Work request
Instruction for the entries that follow: retype exactly the lines from the line with "Click line number 23 in the editor" to the line with "Task: Click the bottom crop value 33.20", both included, and omit all others.

Supplied data
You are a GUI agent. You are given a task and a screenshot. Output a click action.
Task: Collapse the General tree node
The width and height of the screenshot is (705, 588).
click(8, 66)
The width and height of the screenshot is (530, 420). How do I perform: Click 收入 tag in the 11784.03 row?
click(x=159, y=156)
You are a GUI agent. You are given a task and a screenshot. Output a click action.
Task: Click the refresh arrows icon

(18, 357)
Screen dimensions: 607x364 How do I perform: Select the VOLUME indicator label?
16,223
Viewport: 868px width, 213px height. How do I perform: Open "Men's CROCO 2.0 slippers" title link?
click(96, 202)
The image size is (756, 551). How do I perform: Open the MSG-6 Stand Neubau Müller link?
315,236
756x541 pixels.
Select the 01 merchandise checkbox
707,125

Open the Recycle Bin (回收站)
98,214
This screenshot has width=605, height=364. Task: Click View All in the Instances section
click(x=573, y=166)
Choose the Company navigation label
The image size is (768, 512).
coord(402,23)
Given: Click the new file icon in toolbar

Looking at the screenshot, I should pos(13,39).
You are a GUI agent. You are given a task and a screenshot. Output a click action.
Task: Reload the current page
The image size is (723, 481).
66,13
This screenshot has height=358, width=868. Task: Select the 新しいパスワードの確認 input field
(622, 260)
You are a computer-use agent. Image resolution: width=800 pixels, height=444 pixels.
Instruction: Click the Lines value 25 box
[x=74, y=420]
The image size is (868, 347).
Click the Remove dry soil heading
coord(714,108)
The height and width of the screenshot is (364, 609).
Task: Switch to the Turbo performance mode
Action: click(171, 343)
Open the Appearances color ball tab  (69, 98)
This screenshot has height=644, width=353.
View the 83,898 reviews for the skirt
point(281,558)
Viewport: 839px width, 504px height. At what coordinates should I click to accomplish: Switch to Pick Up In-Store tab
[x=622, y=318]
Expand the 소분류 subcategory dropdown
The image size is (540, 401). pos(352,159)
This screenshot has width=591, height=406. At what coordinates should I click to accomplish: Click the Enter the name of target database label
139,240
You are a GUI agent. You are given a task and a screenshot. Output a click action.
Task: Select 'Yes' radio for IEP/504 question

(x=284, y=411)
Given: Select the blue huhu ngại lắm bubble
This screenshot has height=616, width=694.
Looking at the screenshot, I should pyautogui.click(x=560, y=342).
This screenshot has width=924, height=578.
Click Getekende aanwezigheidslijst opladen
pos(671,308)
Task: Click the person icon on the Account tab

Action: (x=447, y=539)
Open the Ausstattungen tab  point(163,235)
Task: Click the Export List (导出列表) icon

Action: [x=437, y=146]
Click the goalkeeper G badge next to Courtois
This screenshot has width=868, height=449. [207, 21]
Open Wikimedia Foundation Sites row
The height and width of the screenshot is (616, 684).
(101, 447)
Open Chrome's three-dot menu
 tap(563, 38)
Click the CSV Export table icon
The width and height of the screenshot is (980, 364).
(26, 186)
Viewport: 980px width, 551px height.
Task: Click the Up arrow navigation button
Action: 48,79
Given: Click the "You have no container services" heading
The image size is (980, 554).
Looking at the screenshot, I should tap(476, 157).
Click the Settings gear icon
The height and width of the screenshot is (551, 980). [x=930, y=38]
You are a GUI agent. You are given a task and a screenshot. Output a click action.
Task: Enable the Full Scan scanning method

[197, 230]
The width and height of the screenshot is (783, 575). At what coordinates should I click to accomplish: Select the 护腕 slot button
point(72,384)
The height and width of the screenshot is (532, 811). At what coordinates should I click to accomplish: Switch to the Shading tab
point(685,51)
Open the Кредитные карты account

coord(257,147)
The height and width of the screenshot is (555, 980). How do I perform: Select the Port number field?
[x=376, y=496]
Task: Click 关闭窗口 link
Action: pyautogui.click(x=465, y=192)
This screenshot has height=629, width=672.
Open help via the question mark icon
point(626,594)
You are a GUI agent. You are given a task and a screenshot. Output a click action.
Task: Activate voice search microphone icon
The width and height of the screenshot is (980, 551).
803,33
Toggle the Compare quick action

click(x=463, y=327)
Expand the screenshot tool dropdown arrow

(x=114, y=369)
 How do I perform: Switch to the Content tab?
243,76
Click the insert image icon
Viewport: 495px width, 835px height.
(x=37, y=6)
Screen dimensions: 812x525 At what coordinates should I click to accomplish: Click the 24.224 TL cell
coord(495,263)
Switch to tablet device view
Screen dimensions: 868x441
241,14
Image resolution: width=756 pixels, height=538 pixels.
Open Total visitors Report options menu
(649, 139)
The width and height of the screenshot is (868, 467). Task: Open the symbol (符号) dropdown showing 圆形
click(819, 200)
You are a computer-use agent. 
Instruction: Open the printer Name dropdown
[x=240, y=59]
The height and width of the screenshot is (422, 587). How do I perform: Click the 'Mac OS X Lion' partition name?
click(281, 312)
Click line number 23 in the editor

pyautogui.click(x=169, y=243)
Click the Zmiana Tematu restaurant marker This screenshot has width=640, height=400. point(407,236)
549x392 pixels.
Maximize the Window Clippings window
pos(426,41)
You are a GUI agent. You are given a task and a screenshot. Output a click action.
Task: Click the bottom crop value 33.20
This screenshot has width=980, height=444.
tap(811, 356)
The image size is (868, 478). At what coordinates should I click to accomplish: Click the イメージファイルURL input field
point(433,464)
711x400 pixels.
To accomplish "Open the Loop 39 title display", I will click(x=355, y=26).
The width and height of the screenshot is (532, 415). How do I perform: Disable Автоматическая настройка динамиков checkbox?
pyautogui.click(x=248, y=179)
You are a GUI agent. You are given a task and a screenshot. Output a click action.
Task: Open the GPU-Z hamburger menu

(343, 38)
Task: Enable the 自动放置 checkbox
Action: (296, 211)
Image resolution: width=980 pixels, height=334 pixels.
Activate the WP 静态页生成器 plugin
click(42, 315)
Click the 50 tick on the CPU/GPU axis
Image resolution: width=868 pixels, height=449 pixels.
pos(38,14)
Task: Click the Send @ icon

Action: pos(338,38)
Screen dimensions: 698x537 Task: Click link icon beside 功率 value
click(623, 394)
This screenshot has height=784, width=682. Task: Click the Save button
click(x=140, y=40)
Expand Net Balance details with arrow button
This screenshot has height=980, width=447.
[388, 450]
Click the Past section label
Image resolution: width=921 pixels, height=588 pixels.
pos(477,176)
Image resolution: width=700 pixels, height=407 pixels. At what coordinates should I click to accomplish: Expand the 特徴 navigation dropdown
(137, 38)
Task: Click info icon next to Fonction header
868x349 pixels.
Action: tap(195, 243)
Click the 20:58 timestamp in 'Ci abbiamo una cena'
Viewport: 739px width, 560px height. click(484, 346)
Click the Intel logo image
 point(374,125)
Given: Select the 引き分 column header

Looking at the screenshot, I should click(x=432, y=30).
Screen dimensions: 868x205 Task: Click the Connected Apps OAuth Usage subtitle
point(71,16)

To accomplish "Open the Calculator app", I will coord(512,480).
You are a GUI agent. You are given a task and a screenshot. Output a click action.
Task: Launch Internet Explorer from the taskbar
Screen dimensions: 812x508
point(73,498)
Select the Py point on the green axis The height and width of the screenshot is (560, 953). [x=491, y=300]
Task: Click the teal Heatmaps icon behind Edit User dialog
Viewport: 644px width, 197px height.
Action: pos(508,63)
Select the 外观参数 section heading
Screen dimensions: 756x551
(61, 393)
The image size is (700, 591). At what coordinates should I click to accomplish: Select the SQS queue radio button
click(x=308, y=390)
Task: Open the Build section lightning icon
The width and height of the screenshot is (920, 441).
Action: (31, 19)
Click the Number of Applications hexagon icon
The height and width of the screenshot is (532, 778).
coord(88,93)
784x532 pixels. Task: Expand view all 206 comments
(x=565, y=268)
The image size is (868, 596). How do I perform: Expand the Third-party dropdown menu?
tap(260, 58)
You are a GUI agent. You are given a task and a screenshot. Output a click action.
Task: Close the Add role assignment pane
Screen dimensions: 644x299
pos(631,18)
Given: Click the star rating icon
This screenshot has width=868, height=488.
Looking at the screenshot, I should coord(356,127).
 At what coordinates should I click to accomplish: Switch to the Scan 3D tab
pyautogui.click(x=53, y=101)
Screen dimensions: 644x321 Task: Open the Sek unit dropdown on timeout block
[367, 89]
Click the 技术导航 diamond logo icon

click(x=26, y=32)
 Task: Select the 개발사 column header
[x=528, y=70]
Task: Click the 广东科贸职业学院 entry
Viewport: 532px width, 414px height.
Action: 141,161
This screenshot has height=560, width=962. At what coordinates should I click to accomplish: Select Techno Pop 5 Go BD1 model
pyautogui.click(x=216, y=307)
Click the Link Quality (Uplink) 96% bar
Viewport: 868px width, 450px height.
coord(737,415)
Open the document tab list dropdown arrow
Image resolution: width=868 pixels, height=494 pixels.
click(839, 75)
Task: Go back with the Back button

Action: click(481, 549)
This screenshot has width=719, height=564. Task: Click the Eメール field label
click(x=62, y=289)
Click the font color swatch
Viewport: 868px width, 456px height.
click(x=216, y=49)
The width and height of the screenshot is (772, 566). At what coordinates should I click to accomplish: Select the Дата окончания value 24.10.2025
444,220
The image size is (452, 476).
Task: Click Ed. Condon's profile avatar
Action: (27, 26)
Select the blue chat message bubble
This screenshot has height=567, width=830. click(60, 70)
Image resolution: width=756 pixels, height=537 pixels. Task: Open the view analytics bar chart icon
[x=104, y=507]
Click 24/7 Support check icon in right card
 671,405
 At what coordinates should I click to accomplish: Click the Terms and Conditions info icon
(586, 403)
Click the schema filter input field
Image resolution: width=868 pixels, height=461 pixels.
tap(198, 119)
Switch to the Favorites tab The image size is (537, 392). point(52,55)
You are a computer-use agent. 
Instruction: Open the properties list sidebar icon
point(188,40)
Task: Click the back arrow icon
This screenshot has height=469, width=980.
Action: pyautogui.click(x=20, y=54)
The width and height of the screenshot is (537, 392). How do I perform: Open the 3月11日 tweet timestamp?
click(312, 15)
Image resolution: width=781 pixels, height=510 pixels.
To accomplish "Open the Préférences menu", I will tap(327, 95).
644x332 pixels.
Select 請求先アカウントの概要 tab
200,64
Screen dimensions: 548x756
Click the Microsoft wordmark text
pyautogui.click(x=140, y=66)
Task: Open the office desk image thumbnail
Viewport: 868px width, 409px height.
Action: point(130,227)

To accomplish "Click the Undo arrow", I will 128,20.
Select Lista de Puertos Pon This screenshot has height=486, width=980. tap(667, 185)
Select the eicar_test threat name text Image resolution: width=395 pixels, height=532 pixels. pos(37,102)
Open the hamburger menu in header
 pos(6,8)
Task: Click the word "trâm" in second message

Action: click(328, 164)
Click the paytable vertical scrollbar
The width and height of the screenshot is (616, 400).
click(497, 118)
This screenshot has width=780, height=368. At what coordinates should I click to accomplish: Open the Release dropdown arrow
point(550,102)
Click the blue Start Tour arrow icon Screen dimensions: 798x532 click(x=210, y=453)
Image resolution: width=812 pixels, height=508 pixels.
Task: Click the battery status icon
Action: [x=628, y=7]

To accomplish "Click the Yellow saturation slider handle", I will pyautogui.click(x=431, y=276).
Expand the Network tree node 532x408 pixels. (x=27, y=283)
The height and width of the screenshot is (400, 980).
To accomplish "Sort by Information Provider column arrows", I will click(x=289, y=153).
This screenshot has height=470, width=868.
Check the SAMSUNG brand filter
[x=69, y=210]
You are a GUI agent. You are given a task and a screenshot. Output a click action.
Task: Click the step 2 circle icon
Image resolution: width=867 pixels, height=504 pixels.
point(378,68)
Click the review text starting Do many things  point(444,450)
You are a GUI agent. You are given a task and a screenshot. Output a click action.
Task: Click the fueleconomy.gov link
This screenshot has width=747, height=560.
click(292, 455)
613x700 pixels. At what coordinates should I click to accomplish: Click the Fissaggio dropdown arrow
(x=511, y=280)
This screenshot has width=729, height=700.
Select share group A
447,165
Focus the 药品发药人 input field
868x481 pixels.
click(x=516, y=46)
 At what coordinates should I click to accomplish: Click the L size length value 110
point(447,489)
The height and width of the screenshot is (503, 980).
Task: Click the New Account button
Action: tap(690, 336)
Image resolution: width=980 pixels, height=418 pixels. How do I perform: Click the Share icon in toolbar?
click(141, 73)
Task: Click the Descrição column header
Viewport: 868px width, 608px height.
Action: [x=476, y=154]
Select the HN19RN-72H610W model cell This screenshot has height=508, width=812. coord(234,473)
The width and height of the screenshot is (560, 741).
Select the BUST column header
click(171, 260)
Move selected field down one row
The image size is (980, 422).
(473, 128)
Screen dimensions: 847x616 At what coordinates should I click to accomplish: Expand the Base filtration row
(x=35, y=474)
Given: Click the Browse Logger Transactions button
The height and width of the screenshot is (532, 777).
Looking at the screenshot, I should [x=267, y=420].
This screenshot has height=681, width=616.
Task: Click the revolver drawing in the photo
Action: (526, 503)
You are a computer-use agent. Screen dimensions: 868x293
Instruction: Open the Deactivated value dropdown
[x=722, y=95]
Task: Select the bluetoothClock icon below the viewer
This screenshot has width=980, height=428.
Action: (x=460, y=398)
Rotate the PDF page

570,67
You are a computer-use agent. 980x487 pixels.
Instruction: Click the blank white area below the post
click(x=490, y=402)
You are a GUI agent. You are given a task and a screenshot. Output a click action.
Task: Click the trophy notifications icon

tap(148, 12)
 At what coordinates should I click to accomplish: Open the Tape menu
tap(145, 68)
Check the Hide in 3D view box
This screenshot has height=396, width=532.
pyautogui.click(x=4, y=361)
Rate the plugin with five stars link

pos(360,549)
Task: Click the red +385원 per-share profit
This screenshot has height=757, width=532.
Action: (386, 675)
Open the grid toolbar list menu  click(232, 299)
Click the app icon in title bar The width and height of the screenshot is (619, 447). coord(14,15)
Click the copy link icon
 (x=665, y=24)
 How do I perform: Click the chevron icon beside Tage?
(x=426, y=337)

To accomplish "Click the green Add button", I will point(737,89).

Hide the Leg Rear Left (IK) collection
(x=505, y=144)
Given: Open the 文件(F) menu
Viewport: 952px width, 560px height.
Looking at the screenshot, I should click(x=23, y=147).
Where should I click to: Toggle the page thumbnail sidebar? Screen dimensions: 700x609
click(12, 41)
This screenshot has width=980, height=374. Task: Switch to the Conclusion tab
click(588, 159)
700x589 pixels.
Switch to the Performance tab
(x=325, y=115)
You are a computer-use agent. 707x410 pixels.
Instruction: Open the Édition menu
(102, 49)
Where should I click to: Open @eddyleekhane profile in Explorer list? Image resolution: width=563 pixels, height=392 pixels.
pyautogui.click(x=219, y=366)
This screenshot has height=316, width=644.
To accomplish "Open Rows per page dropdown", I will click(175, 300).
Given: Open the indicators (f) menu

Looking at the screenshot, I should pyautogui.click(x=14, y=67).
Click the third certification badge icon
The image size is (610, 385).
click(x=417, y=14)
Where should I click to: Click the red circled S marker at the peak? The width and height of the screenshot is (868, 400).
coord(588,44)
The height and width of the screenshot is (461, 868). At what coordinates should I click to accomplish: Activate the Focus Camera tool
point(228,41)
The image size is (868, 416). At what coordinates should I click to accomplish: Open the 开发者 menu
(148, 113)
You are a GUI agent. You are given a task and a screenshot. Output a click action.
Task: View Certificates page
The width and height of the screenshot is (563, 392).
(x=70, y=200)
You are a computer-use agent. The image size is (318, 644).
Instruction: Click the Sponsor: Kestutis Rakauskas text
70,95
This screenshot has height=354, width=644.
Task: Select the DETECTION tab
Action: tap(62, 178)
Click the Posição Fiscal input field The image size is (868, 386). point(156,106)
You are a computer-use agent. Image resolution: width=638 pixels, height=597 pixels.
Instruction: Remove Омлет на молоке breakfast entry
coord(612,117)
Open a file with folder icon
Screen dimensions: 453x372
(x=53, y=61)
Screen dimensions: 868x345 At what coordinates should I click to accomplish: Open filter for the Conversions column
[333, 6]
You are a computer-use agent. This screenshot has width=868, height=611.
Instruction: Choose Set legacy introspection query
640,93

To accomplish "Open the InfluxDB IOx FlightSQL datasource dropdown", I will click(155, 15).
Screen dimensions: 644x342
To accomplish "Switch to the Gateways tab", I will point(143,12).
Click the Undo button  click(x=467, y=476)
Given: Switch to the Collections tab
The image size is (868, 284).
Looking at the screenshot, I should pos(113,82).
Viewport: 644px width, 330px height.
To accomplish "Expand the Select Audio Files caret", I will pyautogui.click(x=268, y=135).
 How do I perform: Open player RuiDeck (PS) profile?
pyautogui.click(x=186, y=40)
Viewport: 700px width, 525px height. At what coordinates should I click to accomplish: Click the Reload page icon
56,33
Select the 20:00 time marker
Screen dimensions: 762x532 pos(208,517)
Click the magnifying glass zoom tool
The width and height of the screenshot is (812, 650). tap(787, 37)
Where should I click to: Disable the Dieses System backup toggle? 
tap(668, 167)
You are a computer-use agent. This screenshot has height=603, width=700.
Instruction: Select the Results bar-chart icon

Exercise output
Click line number 23 in the editor

pyautogui.click(x=169, y=243)
Click the Zmiana Tematu restaurant marker This screenshot has width=640, height=400. point(407,236)
549x392 pixels.
Maximize the Window Clippings window
pos(426,41)
You are a GUI agent. You are given a task and a screenshot. Output a click action.
Task: Click the bottom crop value 33.20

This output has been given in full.